进一步地,在本申请的实施例中,图11为编码方法的实现流程示意图三,如图11所示,若标识信息指示使用预测模型确定第二图像分量的恢复数据,则编码器在跳过对所述当前图像的所述第二图像分量的恢复数据进行编码之后,即步骤303之后,编码器进行编码处理的方法还可以包括以下步骤:
步骤306、设置标识信息为指示使用预测模型确定第二图像分量的恢复数据,并将标识信息写入视频码流。
在本申请的实施例中,如果标识信息指示使用预测模型确定第二图像分量的恢复数据,那么编码器在对当前图像进行分量去除处理,确定当前图像的第一图像分量的恢复数据之后,还可以设置标识信息为指示使用预测模型确定第二图像分量的恢复数据,然后可以将标识信息写入视频码流中。
示例性的,在本申请的实施例中,当前图像对应的标识信息可以通过一个比特的标志位来进行取值的确定,例如,若标志位为1,即标识信息的取值为1,则确定使用预测模型确定第二图像分量的恢复数据,若标志位为0,即标识信息的取值为0,则确定不使用预测模型确定第二图像分量的恢复数据。
进一步地,在本申请的实施例中,编码器也可以根据标识信息确定当前图像对应的数据单元,然后便可以将数据单元写入视频码流。
相应地,在本申请中,编码端将写入标识信息的视频码流传输至解码端,解码器可以通过解码视频码流获得标识信息,并通过标识信息确定需要使用预测模型确定当前图像的第二图像分量的恢复数据。

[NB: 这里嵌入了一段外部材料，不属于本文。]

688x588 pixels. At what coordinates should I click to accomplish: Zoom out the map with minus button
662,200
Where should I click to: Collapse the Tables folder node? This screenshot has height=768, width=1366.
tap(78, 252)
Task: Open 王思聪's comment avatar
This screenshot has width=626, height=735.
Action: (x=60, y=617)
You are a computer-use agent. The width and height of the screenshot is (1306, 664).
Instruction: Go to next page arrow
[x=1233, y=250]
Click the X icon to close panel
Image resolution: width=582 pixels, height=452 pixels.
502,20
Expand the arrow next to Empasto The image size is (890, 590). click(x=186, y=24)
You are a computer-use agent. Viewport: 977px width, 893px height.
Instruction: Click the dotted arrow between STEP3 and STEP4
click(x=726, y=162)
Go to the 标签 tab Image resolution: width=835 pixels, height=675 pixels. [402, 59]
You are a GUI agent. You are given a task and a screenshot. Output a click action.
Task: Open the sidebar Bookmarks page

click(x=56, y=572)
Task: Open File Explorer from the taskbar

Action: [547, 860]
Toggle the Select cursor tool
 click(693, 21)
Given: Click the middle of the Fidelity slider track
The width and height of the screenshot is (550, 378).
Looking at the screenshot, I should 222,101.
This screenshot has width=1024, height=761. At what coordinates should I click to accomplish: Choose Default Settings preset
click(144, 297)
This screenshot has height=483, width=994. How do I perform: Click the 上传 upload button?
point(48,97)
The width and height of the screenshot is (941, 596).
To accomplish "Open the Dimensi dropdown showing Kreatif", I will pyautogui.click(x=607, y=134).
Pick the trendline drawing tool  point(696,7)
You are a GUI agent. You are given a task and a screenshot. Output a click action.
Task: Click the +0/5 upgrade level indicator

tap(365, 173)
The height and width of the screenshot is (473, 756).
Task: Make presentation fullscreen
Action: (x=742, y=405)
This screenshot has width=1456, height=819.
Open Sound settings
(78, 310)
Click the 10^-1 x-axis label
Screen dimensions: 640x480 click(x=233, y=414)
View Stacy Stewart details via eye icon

进一步地,在本申请的实施例中,编码器还可以将预测模型的模型参数写入视频码流中。
需要说明的是,在本申请的实施例中,预测模型具体可以包括降噪网络和预测网络,其中,降噪网络可以用于噪声的去除,预测网络可以用于第二图像分量的恢复数据的预测。
可以理解的是,在本申请的实施例中,基于所述当前图像的所述第一图像分量的恢复数据,可以使用所述预测模型确定所述当前图像的所述第二图像分量的恢复数据。
可以理解的是,在本申请的实施例中,使用所述当前图像的所述第一图像分量的恢复数据和第二图像分量的恢复数据,可以确定所述当前图像的解码数据。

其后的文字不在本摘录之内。